C.I. The Claimants’ Perspective
2. Claimants summarize the main aspects of the dispute at C-I ¶¶ 2 – 24 and C-II ¶¶ 1 - 31, partially quoted and summarized below; CPHB 1 ¶¶ 2 – 42, CPHB 2 ¶¶ 1 – 8:
2. [...] In reliance on Kazakhstan’s solemn commitments under international law, Claimants invested more than US$ 1 billion breathing new life into previously-neglected oil and gas fields, and constructing a state-of-the art LPG Plant that Kazakhstan itself described as having “great regional and industrial importance for development of the region.” But just as those investments matured and began to generate returns, Kazakhstan launched a targeted campaign of intimidation and harassment designed to pressure Claimants into selling their investments to the state-owned oil company at a firesale price. Kazakhstan went so far as to imprison a senior KPM employee on patently bogus criminal charges, and to threaten other employees with the same fate, in furtherance of its strong arm tactics. When its plan failed — because Claimants defiantly refused to give in to Kazakhstan’s pressure — the government simply seized the investments, deciding to take its chances in arbitration.

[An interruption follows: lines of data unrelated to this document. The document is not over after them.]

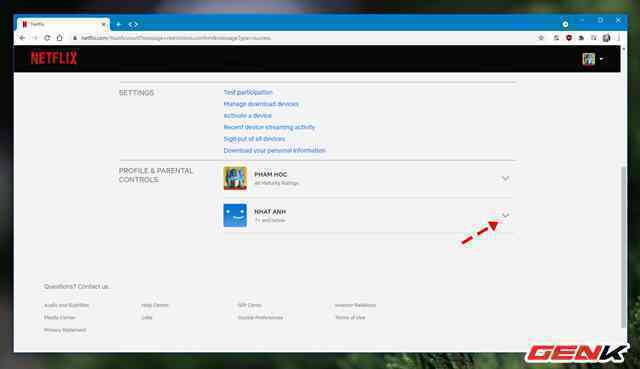Click Activate a device link
Viewport: 640px width, 369px height.
[247, 116]
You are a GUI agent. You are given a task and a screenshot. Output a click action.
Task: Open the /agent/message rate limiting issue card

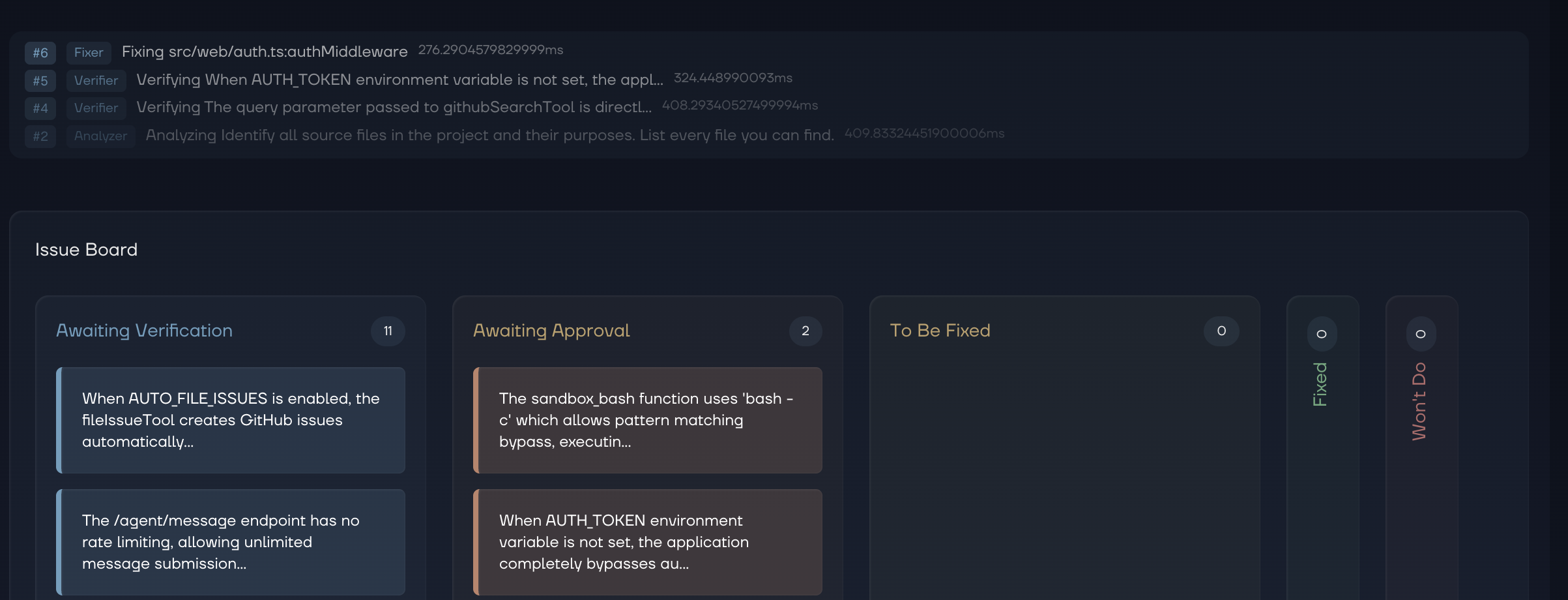(x=231, y=542)
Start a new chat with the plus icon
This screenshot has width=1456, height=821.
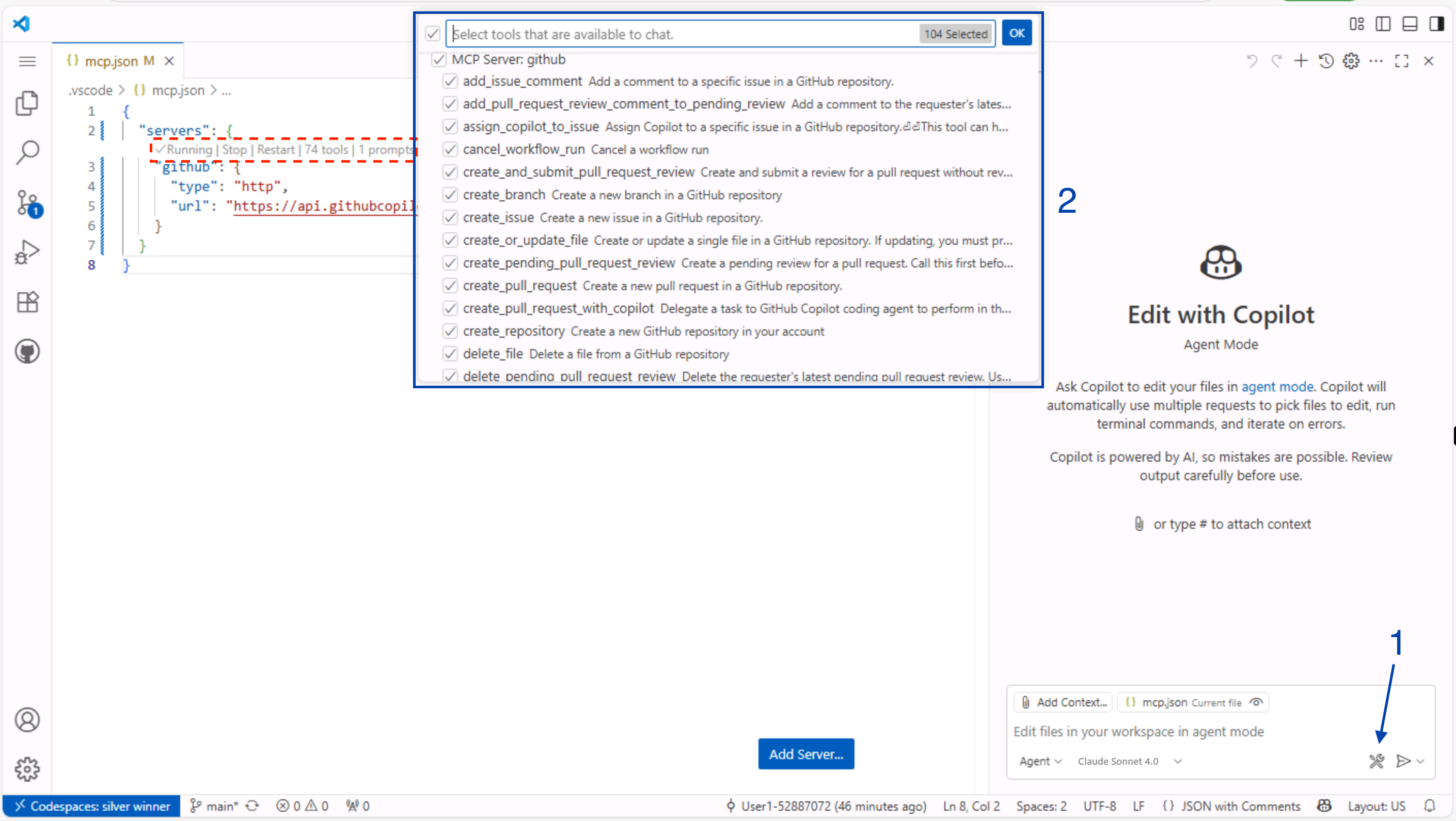pyautogui.click(x=1300, y=61)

3. Perhaps most shocking, this plan originated from the highest level of the Kazakhstan government, namely, President Nazarbayev himself. That fact would sound far-fetched if it were not admitted, but Kazakhstan concedes that President Nazarbayev personally issued the order that led to the expropriation of Claimants’ investments.

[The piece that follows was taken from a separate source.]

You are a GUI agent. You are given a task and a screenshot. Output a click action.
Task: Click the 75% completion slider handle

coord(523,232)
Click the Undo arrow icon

4. [...] Kazakhstan attempts to shroud its violations of international law in a cloak of legitimacy by focusing on each minute detail in isolation rather than the totality of its conduct as a whole. It argues that its extraordinary campaign of inspections was perfectly normal, and that its subsequent actions were appropriate responses to the information it discovered under arcane, Delphic, and often-misstated provisions of its own domestic law. These arguments, however, crumble under the weight of the evidence. Kazakhstan did not discover any wrongdoing by Claimants’ companies, much less violations that would justify the extraordinary actions that followed. Viewing Kazakhstan’s conduct in its entirety, it is evident that Kazakhstan’s objective from the start was to devalue Claimants’ investments by making it virtually impossible for Claimants to operate or sell the businesses, so that Claimants would sell to Kazakhstan at a firesale price. Moreover, Kazakhstan also anticipated this arbitration from the beginning, and cloaked its actions under mystifying interpretations of domestic laws and regulations in order to create an appearance of normalcy and legitimacy.